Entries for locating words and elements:
+--

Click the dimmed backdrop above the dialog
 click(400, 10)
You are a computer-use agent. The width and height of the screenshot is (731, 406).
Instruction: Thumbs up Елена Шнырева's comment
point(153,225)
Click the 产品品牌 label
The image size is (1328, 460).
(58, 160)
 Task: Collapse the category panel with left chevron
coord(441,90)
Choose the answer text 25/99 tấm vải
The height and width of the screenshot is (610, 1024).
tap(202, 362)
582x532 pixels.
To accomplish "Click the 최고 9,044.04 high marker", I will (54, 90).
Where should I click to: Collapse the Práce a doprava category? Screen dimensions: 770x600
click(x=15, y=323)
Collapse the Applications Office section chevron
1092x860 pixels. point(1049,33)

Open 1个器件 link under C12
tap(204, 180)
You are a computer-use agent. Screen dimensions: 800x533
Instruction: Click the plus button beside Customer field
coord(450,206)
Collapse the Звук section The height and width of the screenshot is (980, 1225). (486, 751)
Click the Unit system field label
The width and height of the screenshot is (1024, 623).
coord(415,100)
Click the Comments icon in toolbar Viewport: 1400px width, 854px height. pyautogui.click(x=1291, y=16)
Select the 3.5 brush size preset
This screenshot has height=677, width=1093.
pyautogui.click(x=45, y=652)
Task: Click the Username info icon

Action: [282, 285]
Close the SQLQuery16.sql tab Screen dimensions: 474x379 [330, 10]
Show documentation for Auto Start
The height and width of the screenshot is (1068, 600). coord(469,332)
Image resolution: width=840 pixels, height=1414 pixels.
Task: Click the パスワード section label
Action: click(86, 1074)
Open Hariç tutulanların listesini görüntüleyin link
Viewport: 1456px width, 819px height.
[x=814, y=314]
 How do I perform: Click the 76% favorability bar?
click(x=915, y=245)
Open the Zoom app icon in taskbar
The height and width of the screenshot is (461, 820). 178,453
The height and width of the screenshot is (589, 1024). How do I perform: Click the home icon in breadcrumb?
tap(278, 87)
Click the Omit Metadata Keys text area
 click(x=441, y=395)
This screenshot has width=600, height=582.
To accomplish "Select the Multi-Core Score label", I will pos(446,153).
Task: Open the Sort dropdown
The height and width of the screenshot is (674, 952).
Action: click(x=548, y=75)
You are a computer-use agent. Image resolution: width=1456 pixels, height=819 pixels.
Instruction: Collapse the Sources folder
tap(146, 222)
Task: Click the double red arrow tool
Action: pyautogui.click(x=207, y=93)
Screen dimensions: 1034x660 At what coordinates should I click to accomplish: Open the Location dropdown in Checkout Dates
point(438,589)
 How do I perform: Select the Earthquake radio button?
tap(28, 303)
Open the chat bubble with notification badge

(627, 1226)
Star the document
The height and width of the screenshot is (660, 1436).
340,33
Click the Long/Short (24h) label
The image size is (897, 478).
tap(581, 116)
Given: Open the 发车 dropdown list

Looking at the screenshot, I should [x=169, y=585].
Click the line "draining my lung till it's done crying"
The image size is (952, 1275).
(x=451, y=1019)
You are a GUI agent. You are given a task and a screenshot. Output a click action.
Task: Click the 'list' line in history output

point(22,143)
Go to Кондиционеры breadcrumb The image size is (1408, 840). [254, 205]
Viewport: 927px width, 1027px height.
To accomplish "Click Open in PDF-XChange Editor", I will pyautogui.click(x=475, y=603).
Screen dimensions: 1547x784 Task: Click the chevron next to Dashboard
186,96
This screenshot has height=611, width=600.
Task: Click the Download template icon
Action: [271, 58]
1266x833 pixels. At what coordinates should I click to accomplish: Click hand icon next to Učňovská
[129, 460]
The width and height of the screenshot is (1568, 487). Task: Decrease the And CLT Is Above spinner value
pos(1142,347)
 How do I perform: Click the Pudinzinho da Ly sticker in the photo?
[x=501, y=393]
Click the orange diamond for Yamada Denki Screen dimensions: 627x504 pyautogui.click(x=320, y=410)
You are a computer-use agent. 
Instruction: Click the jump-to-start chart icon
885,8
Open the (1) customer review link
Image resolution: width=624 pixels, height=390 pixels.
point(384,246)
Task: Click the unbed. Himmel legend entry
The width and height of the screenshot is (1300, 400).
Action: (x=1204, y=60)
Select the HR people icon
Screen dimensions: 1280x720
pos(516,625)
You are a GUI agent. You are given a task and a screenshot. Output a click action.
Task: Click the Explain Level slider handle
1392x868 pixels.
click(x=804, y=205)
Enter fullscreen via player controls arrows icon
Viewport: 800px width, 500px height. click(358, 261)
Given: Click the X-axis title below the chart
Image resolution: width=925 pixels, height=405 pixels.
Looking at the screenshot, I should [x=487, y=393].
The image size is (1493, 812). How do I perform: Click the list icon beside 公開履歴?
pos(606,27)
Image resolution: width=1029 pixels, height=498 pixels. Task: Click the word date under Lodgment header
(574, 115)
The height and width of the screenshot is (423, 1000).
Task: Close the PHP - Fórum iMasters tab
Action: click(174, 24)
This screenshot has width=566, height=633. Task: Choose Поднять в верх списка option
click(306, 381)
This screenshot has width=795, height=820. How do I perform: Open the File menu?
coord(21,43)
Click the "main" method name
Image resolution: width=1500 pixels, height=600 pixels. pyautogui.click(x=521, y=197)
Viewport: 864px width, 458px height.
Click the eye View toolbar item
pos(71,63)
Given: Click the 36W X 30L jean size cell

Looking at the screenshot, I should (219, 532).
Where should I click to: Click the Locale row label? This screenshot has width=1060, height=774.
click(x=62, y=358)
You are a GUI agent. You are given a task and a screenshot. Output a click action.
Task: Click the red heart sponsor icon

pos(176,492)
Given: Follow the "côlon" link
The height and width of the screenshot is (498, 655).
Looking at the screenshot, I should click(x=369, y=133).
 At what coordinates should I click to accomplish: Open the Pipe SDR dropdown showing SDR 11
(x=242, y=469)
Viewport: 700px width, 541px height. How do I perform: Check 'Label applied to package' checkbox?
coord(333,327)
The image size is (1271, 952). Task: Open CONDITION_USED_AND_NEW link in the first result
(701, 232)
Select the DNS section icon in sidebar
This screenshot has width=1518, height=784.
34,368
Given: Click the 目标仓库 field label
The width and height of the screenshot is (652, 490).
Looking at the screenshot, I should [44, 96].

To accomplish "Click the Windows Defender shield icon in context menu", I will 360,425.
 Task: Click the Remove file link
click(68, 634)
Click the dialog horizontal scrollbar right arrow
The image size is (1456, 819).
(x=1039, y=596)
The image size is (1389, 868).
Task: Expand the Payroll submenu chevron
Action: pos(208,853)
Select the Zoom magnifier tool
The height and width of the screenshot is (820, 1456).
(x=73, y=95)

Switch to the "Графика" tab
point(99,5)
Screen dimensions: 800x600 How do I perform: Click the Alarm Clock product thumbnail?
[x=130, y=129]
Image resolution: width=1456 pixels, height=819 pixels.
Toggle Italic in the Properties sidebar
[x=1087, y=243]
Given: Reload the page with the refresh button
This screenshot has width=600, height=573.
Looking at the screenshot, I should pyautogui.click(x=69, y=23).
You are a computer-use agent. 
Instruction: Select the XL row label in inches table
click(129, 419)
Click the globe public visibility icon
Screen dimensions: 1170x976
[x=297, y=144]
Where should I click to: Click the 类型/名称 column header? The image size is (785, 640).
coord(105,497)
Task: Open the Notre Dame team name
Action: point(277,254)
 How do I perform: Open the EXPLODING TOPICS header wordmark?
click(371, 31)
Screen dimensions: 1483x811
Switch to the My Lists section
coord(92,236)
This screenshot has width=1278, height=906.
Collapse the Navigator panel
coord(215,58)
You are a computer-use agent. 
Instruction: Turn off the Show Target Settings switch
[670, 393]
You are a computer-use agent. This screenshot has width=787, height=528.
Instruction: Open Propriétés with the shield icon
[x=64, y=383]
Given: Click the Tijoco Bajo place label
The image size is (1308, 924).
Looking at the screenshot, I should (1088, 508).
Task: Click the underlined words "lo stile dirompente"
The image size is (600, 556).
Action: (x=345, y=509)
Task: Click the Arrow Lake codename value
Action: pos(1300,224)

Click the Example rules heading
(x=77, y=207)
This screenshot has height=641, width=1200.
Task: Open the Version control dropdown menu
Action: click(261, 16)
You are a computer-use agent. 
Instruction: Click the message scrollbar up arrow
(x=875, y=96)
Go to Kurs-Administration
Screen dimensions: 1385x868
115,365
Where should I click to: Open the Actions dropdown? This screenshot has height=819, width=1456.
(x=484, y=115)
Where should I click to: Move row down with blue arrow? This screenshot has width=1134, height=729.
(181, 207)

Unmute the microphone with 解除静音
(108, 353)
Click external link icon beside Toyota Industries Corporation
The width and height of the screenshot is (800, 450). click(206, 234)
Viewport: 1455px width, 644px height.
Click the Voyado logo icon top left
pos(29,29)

+--

**Task goal**
Recast the part of the records above that opens with the line containing "Task: Open the Sort dropdown" and closes with the line containing "Click the orange" as a JSON list of strings, one string per line, leaving out blank lines.

**Solution to this exercise**
[
  "Task: Open the Sort dropdown",
  "The height and width of the screenshot is (674, 952).",
  "Action: click(x=548, y=75)",
  "You are a computer-use agent. Image resolution: width=1456 pixels, height=819 pixels.",
  "Instruction: Collapse the Sources folder",
  "tap(146, 222)",
  "Task: Click the double red arrow tool",
  "Action: pyautogui.click(x=207, y=93)",
  "Screen dimensions: 1034x660 At what coordinates should I click to accomplish: Open the Location dropdown in Checkout Dates",
  "point(438,589)",
  " How do I perform: Select the Earthquake radio button?",
  "tap(28, 303)",
  "Open the chat bubble with notification badge",
  "(627, 1226)",
  "Star the document",
  "The height and width of the screenshot is (660, 1436).",
  "340,33",
  "Click the Long/Short (24h) label",
  "The image size is (897, 478).",
  "tap(581, 116)",
  "Given: Open the 发车 dropdown list",
  "Looking at the screenshot, I should [x=169, y=585].",
  "Click the line \"draining my lung till it's done crying\"",
  "The image size is (952, 1275).",
  "(x=451, y=1019)",
  "You are a GUI agent. You are given a task and a screenshot. Output a click action.",
  "Task: Click the 'list' line in history output",
  "point(22,143)",
  "Go to Кондиционеры breadcrumb The image size is (1408, 840). [254, 205]",
  "Viewport: 927px width, 1027px height.",
  "To accomplish \"Click Open in PDF-XChange Editor\", I will pyautogui.click(x=475, y=603).",
  "Screen dimensions: 1547x784 Task: Click the chevron next to Dashboard",
  "186,96",
  "This screenshot has height=611, width=600.",
  "Task: Click the Download template icon",
  "Action: [271, 58]",
  "1266x833 pixels. At what coordinates should I click to accomplish: Click hand icon next to Učňovská",
  "[129, 460]",
  "The width and height of the screenshot is (1568, 487). Task: Decrease the And CLT Is Above spinner value",
  "pos(1142,347)",
  " How do I perform: Click the Pudinzinho da Ly sticker in the photo?",
  "[x=501, y=393]",
  "Click the orange diamond for Yamada Denki Screen dimensions: 627x504 pyautogui.click(x=320, y=410)"
]